Citing privacy concerns, Target declined to answer questions
regarding Asher's term of employment, but it appears he came to Target
after leaving Malmstrom Air Force Base in July 2008. From 2005 until
2008, as the commander of Malmstrom's 341st Security Forces Group,
he was in charge of security for 200 intercontinental ballistic
missiles in central Montana, according to Katrina M. Heikkinen, a
spokeswoman for the base.
In November 2008, the Air Force Times
reported that the 341st Missile Wing had failed its "nuclear surety
inspection," which takes place every 18 months, after problems were
found with maintenance, and also with the program that monitors access to the nukes (it passed its reinspection
several months later.) "That's what really concerns us," says Peter
Stockton, a senior investigator at POGO. "Malmstrom failed, and Asher
can't really claim that he's not responsible for any of that stuff."
Heikkinen said she could not comment on whether the failed inspection
was related to Asher's command.
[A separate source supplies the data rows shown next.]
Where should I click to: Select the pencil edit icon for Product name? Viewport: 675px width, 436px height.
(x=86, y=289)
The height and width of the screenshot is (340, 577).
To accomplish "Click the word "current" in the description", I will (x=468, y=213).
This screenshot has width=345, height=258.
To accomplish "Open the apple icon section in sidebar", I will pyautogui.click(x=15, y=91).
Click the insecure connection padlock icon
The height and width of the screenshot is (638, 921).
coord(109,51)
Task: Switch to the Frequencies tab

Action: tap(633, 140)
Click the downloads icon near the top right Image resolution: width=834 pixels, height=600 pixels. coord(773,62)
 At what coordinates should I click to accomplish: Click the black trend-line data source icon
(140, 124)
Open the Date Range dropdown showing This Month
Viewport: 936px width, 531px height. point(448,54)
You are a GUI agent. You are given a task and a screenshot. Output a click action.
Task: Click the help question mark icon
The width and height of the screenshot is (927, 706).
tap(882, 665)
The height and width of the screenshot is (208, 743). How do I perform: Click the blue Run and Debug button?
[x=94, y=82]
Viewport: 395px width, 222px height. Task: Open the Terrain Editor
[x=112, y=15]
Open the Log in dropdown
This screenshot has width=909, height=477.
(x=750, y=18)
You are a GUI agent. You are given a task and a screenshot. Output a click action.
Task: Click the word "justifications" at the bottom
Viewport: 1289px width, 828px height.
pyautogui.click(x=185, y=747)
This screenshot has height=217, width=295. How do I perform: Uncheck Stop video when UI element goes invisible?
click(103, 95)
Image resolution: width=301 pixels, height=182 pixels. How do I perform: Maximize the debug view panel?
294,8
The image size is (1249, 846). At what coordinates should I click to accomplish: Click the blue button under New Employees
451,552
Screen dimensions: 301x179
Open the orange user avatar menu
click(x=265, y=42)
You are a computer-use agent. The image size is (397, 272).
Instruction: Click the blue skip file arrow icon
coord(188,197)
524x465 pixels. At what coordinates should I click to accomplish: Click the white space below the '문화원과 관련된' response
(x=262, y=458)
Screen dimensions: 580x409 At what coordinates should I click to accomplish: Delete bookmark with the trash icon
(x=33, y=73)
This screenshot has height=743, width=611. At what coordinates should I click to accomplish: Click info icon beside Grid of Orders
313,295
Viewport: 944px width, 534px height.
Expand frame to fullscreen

The NNSA's McConaha, asked about the
problems at Malmstrom, says that "there is absolutely no doubt" that
Asher has sufficient experience for his new position. He "led nearly
1,300 airmen in providing a high state of security for the largest
nuclear intercontinental ballistic missile field in the free world."
Atomic City Underground, a blog by Knoxville News Sentinel
reporter Frank Munger, reports that Asher also has 10 years' experience
advising the Air Force inspector general on nuclear security. At the
NNSA, he is replacing acting chief Brig. General Sandra Finan, who took
over from Jeff Harrell, another acting chief. The last permanent chief
was Douglas Fremont, who was reassigned after an anti-war group embarrassed the agency by infiltrating the Y-12 complex.
All three had impressive security credentials: Finan worked as an inspector general at Air Force Global Strike Command and was director of "space forces" during the Iraq war. Harrell was previously director of the NNSA's Office of Secure Transportation. And Fremont has at least three decades of experience in national security, mostly in submarines and nuclear weapons.
Given recent reports of security problems at American nuclear sites—the Department of Energy's watchdog
found in December that NNSA was failing to adequately inform law
enforcement when its computers were hacked—POGO's experts aren't
convinced that Asher is suitably prepared. "We're concerned that, in
this vulnerable time for the NNSA, someone who has been so out of this
world for a while isn't up to the task of making all the major security
changes that really should be made," says Lydia Dennett, a POGO research
"Target," counters NNSA spokesman McConaha, "is a Fortune 50 company
who is extremely selective about who they recruit. He was responsible
for managing hundreds of people and millions of dollars."
The newscaster in the video seems to agree: Asher's Target store exceeded "expectations in revenue and total number of shoppers."